▸ **EXTRACT PROVIDED**:
..........

THREE IS THE MAGIC NUMBER
According to Watkins, three is the magic number of years for a good-sized plant to develop. After that, it may continue to grow for another four. What happens around year seven I asked? If taken care of properly, lavender can live a good deal longer, with 10 to 20 years not being unheard of. Indeed, some historical properties have plants that are as much as 80 years old.
A great combo, hydrangea and lavender
Once established, lavender is a sun-loving plant. Therefore, no variety can tolerate shade and still produce flowers. Once the flowers are harvested, Watkins sprays the plants’ roots with fish emulsion for fertilizer. “We need to fortify them after they’ve put all that energy into blooming, “ she said.

..........

▸ **DATA BLOCK**:

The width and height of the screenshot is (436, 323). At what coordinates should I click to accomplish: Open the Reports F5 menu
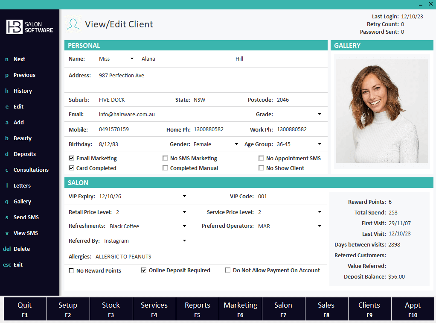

..........

▸ **BRIEF**:
Pick up the text on growing lavender after its last sentence and continue it. The data is not needed here.

▸ **EXPECTED ANSWER**:
CUT, CUT AND THEN CUT AGAIN
There is so much conflicting information about when and how to cut back lavender. Watkins admits that her method might not suit everyone, but at the farm, 2 to 4 times a year is the rule. Soleado sheers their crop like sheep, cutting back all new growth each time the plants flower. Pruning begins almost as soon as the seedlings are transplanted.
Cutting back encourages new growth
Cutting back helps to encourage new, dense growth by mitigating lavender’s tendency to open up in the middle. Not only does it improve the overall looks of the plant, but it also enables it to survive the winter. Additionally, it sends more energy into developing strong roots, which according to Watkins, results in a thicker, healthier plant.
At Soleado, they never prune anything thicker than a pencil. They avoid old wood. Watkins does NOT recommend cutting back old woody stems. If you absolutely must, she said to trim them back just to where the first bunch of leaves start on the bush.
They stop all cutting by the end of October.
LAVENDER HATES SHREDDED MULCH
Along with lots of sun, lavender prefers to stay dry. Ironically, once of the main threats to its survival comes in the form of mulch. According to Watkins, shredded mulch is the biggest offender. Often harboring mold spores, this kind of material can spell death for lavender.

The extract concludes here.